▸ **Exercise aim**
Format the lines of the records from the one containing "This screenshot has width=1600, height=698." through the end of the records, both ends included, as a numbered list with blank lines omitted. Leave the pictures out of your answer.

[Screen grounding examples]
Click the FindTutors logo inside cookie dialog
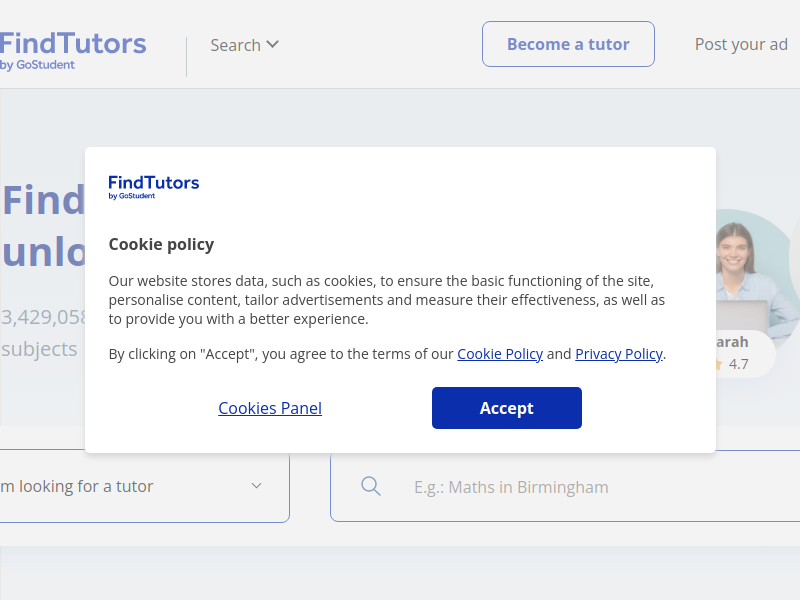Image resolution: width=800 pixels, height=600 pixels. click(154, 187)
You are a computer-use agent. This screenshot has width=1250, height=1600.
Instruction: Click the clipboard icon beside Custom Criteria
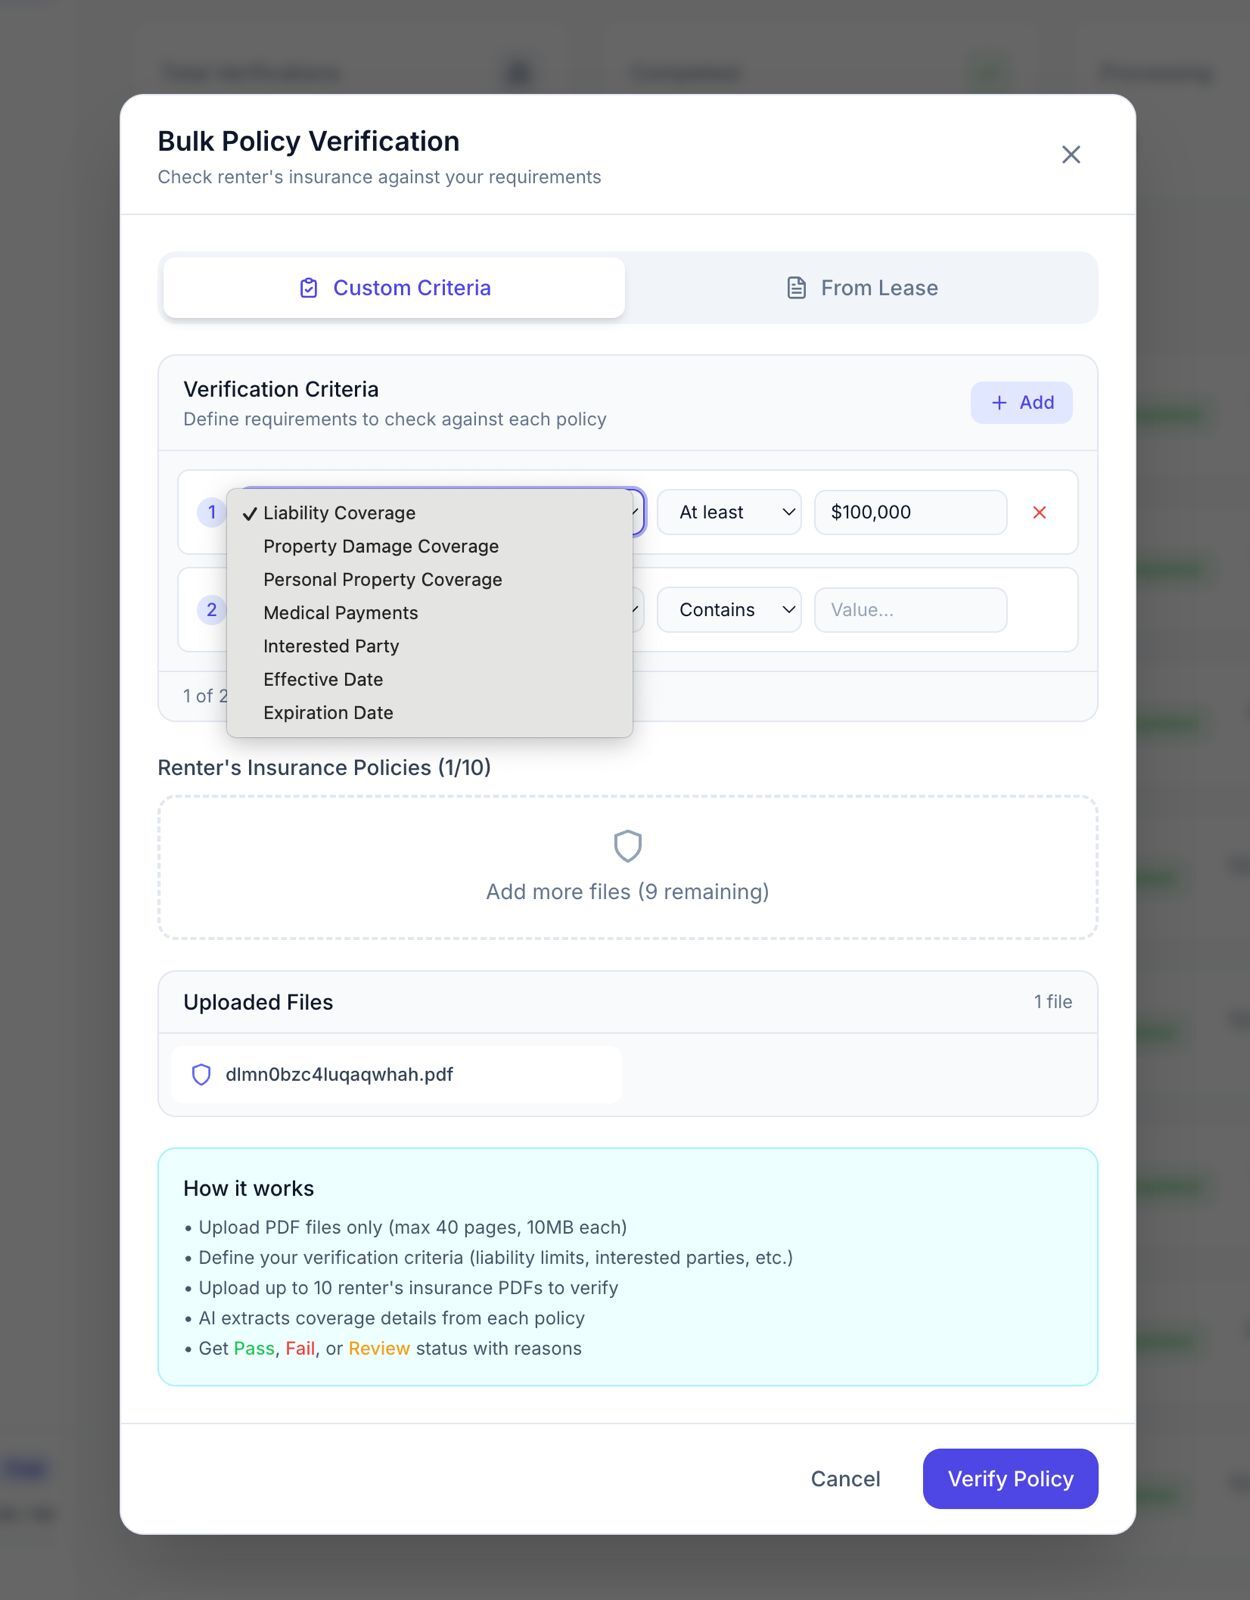(310, 287)
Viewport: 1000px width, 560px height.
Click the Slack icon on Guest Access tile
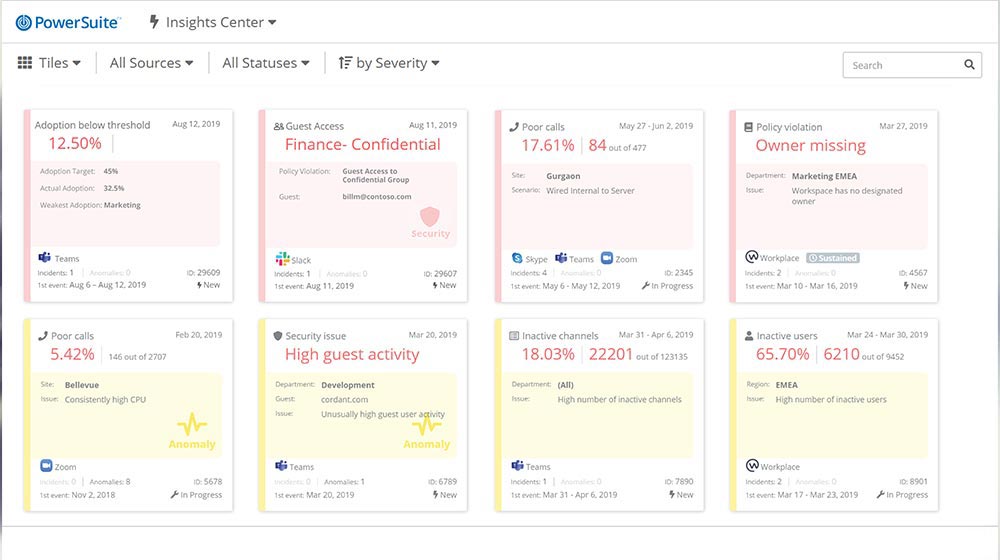pyautogui.click(x=280, y=259)
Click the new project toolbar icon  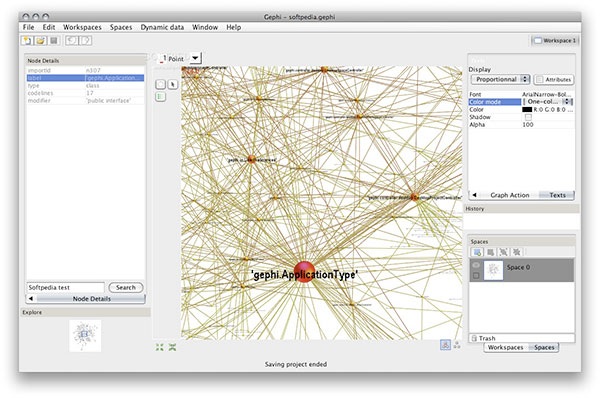point(27,40)
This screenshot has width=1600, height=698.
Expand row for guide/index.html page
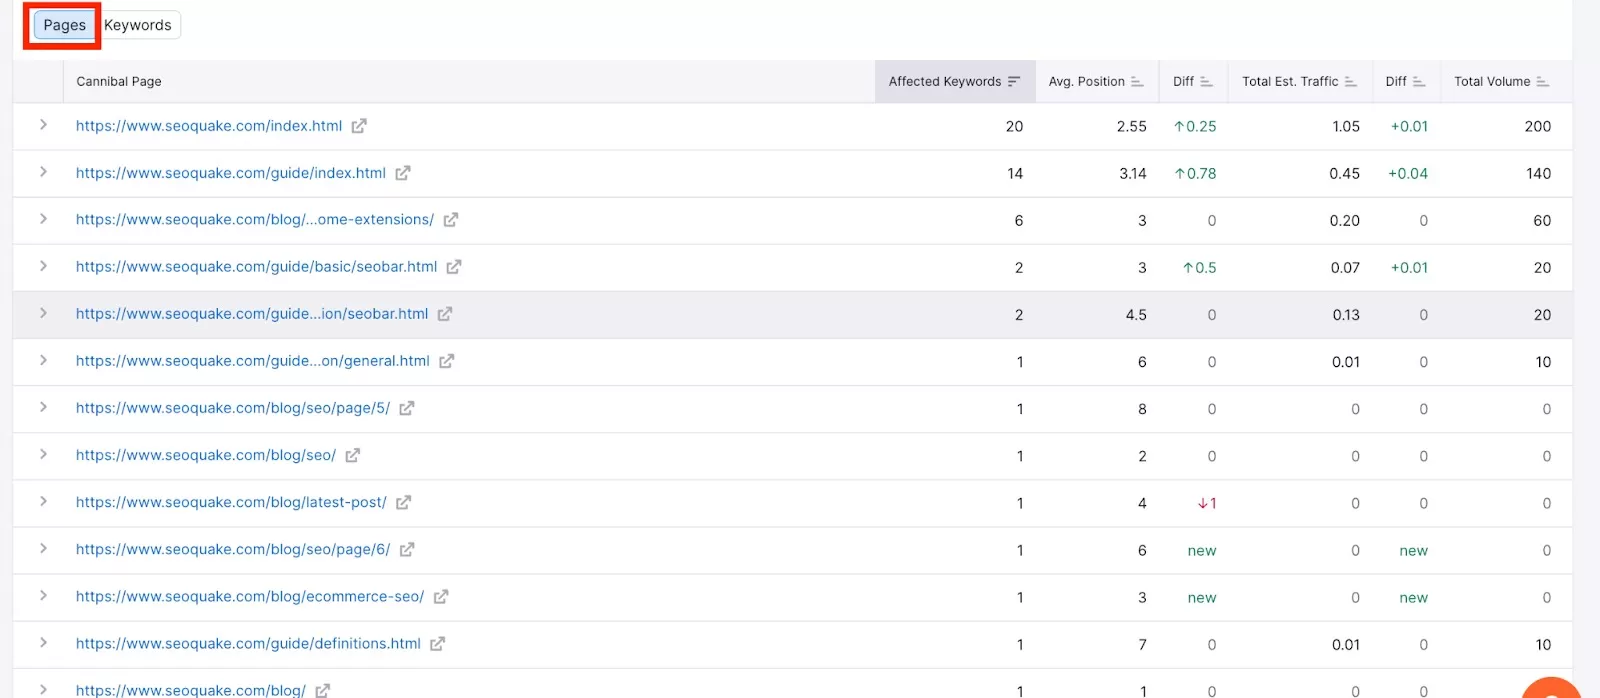click(43, 172)

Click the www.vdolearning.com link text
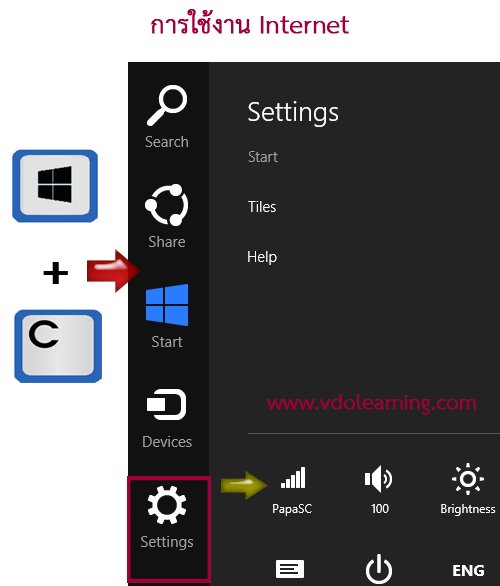372,404
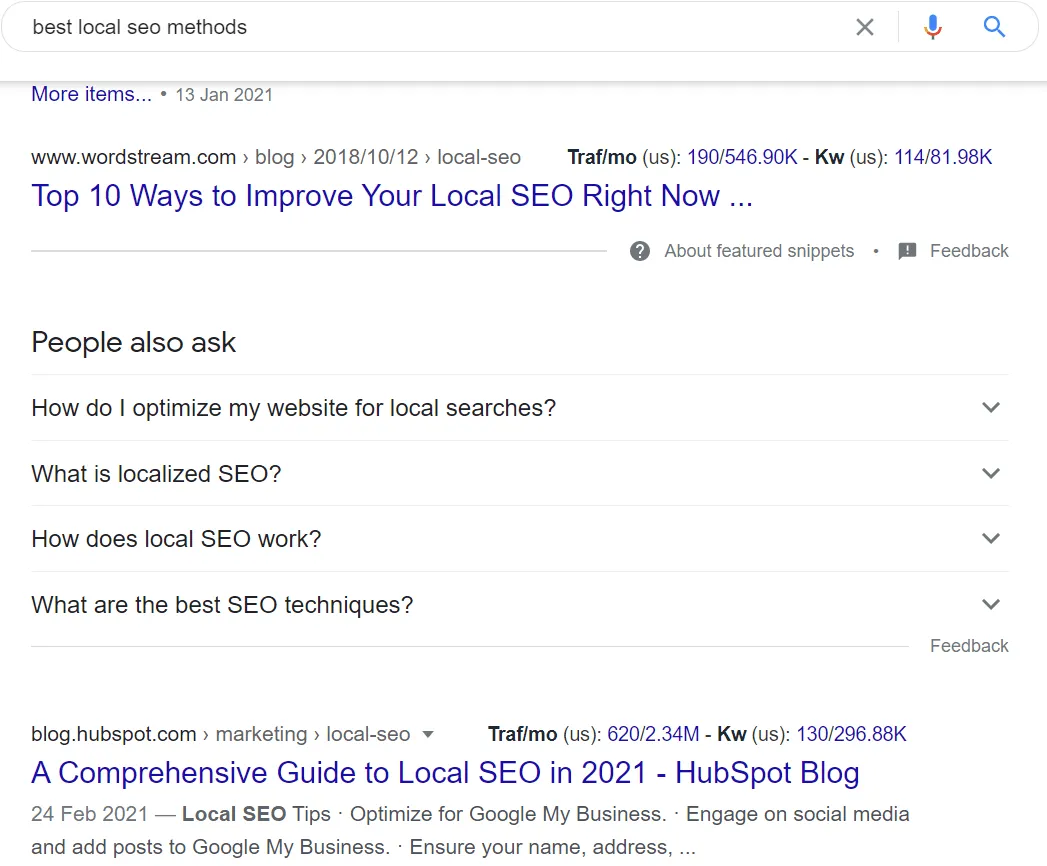Click the microphone voice search icon

(x=933, y=27)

▸ **Expected answer**
1. This screenshot has width=1600, height=698.
2. Expand row for guide/index.html page
3. click(43, 172)
4. Click the www.vdolearning.com link text
5. 372,404
6. Click the microphone voice search icon
7. (x=933, y=27)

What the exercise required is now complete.